JWT token with roles

marco · 19 Oct 2020, 14:46

Re: Implementing a Role-Based Access System for Authorization

Hey everyone.

We have a question about JWTs and roles;

Our application is an admin panel which uses FusionAuth's Login API for authentication, and every other request will hit our own back-end;

We need to protect endpoints by using the roles that are decoded from the token, and there is none;

So I ask you guys:

Is it wrong to put it like that?
If not, how should we include the roles inside the token, knowing that on the docs, the claim "roles" is reserved? (https://fusionauth.io/docs/v1/tech/lambdas/jwt-populate)

Thank you!

dan · 19 Oct 2020, 15:53

Is it wrong to put it like that?

I think you're on the right track.

If not, how should we include the roles inside the token, knowing that on the docs, the claim "roles" is reserved? (https://fusionauth.io/docs/v1/tech/lambdas/jwt-populate)

Have you added any roles to your FusionAuth application?
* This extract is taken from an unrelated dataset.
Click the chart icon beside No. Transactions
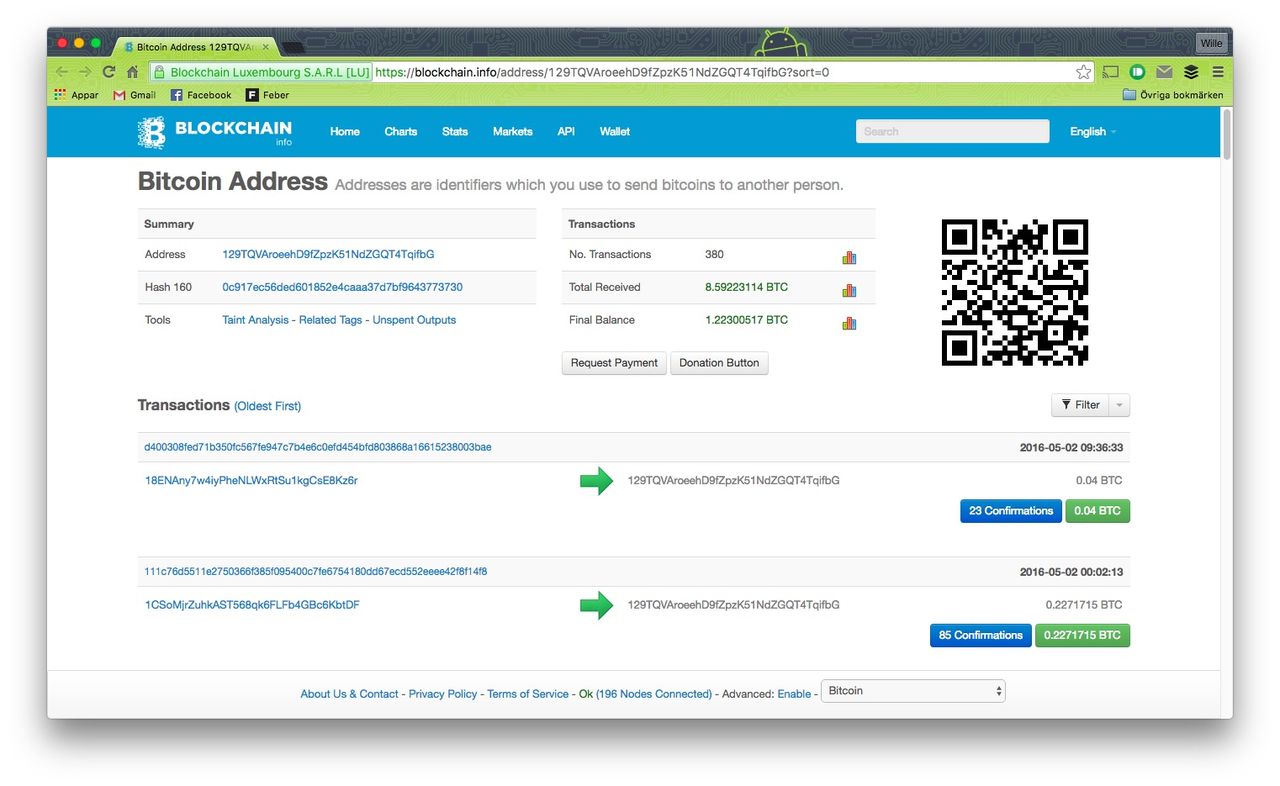Viewport: 1280px width, 786px height. coord(849,257)
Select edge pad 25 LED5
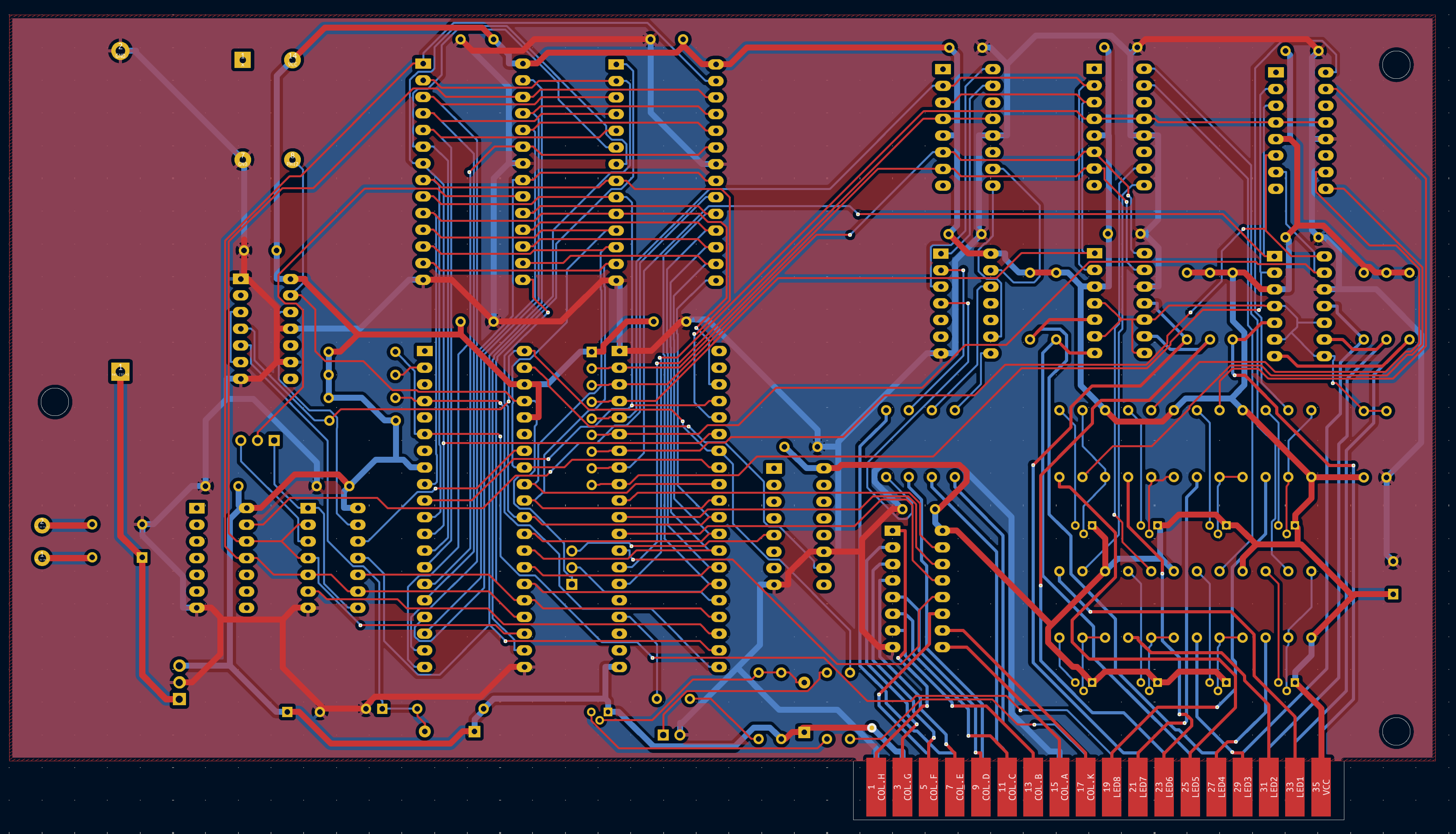Screen dimensions: 1456x834 [1190, 787]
Those roles should be put into the JWT automatically.

https://fusionauth.io/docs/v1/tech/core-concepts/roles

marco · 19 Oct 2020, 17:07

Hey Dan!

Have you added any roles to your FusionAuth application? Those roles should be put into the JWT automatically.

Yes, we added one role on the application (USER), but still, there is no "roles" claim inside the token.

Any advice on where to look Dan?

Thanks again.

dan · 19 Oct 2020, 17:51

Is the user registered to the application within FusionAuth?

Go to the user details page and look at the 'registrations' tab.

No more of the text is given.